# Compito richiesto A:
Per ciascuna affermazione, stabilisci se concorda con il brano sulla costruzione della città nuova. Rispondi sì o no e cita le parole decisive del brano. (i) Lo spontaneismo collettivo non è praticabile in una società aperta agli interessi individuali. (ii) Trovare un rimedio alla situazione della società è compito disciplinare degli architetti in quanto tali. (iii) La città storica è la somma di gesti individuali non armonizzati tra loro.
# Compito richiesto B:
Prosegui il brano sulla costruzione della città nuova a partire dalla sua ultima frase.

# Testo estratto:
·····
La frase finale dell’articolo, cioè la sfida
del “come” costruire la città nuova, mi
lascia uno spiraglio aperto non tanto per fare un commento,
che non è affatto importante, quanto per inserirmi
nel ragionamento e tentare di individuare possibili soluzioni.
Dato atto che lo spontaneismo urbanistico, ed anche architettonico
(inteso come spontaneismo collettivo) non è praticabile
in una società “aperta” agli interessi
individuali e del tutto priva di un comune interesse collettivo,
non per “cattiveria” o volontà di qualcuno
ma per oggettiva impossibilità storica, sociale ed
economica (e comunque se occorre trovare un qualche rimedio
a questa situazione della società non è compito
disciplinare degli architetti in quanto tali, semmai come
semplici individui al pari degli altri) è però
vero che l’intervento dell’urbanista dovrà
avvenire in base a principi e valori che si basino su certe
regole le più condivise possibili, altrimenti si ricadrebbe
in uno spontaneismo d’elite cioè uno spontaneismo
degli architetti in cui ognuno fa ciò che ritiene utile
e opportuno; con la differenza che le forme spontanee di costruzione
della città derivano da una condivisione di valori
globali della società e di conseguenza di una condivisione,
spontanea e non intenzionale, dei criteri “estetici”
e costruttivi, la traccia dei quali è facilmente leggibile
nella città storica che è la somma di tanti
gesti individuali ma tutti armonizzati tra loro in un gesto
collettivo.
·····
# Righe di dati:
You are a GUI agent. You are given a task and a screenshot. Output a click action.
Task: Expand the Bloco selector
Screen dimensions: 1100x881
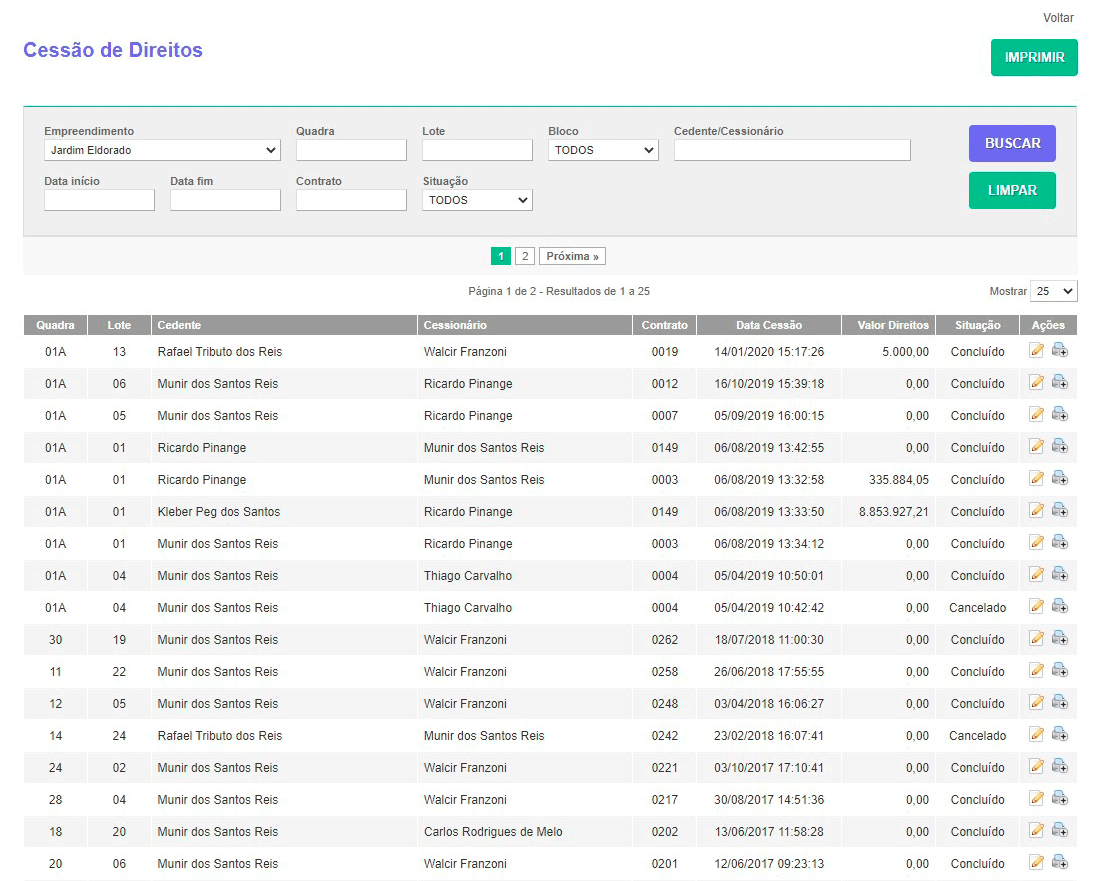click(603, 150)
·····
# Risultato A:
(i) Sì: «non è praticabile in una società “aperta” agli interessi individuali»
(ii) No: «non è compito disciplinare degli architetti in quanto tali»
(iii) No: «tanti gesti individuali ma tutti armonizzati tra loro in un gesto collettivo»

# Risultato B:
Viceversa lo spontaneismo di una classe di tecnici deputati
per legge e per cultura a fare progetti, si configurerebbe
come gesto “intenzionalmente spontaneo”, cioè
una contraddizione di termini, dato che non può esservi
spontaneità una volta che si è persa l’innocenza
a causa dello storicismo. In realtà la necessità
di “regole” deriva proprio da questo fatto: o
ci sono regole o c’è non tanto spontaneità
quanto assoluto arbitrio. Esiste in quest’ultimo caso
una regola ferrea che è la assoluta mancanza di regole.
E infatti è proprio l’arbitrio a regolare, negli
ultimi anni, l’architettura e, nei casi di progetti
di area su vasta scala, anche l’urbanistica (diverso
è il caso dei PRG che seguono altre logiche).
La fase precedente a questa era invece caratterizzata da regole,
sbagliate quanto si vuole, ma regole condivise largamente
tra gli architetti-urbanisti, meno o niente affatto condivise,
o almeno ignorate, dalla gente: erano le regole dello zoning,
della parcellizzazione della città in parti a funzione
diversa e definita, le regole del lotto in mezzo al verde
(quando andava bene), le regole della disintegrazione della
strada come elemento generatore delle relazioni urbane, intesa
sia come tessuto che connette e dà continuità
alla città nel suo complesso, come “rue corridor”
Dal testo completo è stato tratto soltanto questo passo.